"Tant les petites bouteilles que les grandes sont difficiles à trouver en ce moment", explique Alain De Laet, à la tête de la brasserie Huyghe qui produit les bières Delirium Tremens. La cause est imputée à la pandémie de coronavirus. "Comme l'Horeca était fermé, les brasseurs se sont tournés vers les supermarchés. Des bières qui, d'ordinaire, étaient vendues en fût ont été fournies embouteillées dans les supermarchés". D'autres entreprises confirment cette tendance.

Cependant la problématique existait déjà avant la crise sanitaire, ajoutent aussi brasseurs et fournisseurs. "Une pénurie existe déjà depuis quelques années, car le nombre de fabricants européens de bouteilles a diminué", explique Christophe Bossut, patron d'Axaglass, un des principaux distributeurs de bouteilles de bière en Belgique. En outre, après plusieurs rachats et fusions, de nombreux fabricants ont fermé et le secteur a été surpris par la demande croissante pour des bouteilles en verre. "Le secteur européen de la bière a grandi au cours des dernières années, en particulier grâce à l'export. Et ce alors que la viticulture était en plein essor et que le lait était à nouveau davantage embouteillé dans du verre", poursuit M. Bossut.
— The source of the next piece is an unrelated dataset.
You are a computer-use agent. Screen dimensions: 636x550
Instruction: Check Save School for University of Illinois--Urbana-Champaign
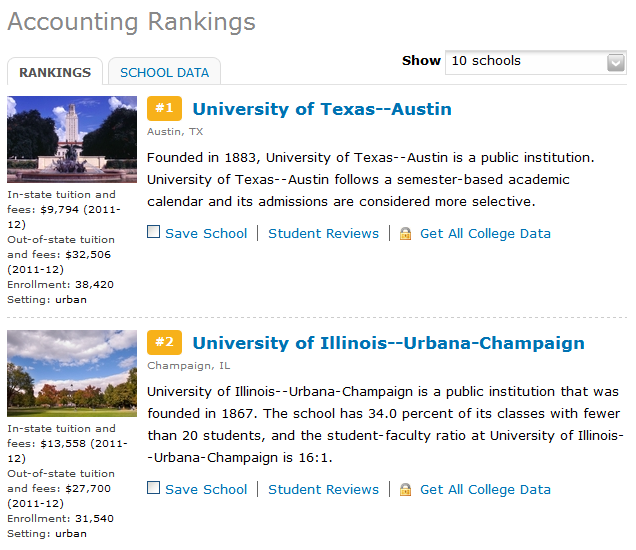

Les fabricants ont tenté d'augmenter leur production, mais cela est assez lent. Un nouveau four à verre coûte des dizaines de milliers d'euros. Au cours des années passés, seule une nouvelle usine a ouvert ses portes, celle de Wiegand-Glas en Allemagne.

La pénurie de bouteilles n'affecte toutefois pas encore tous les brasseurs. En outre, ces stocks limités ne mettent pas en danger l'approvisionnement de l'Horeca et des magasins, confirment les acteurs du terrain auxquels De Tijd s'est adressé.

Les géants brassicoles comme AB InBev et Heineken (Alken-Maes) sont fournis principalement par trois entreprises. Les brasseurs de traille moyenne, comme Omer Vander Ghinste et Haacht assurent par exemple qu'ils ne sont pas confrontés à des problèmes et, au pire, reçoivent les bouteilles avec quelques semaines de retard.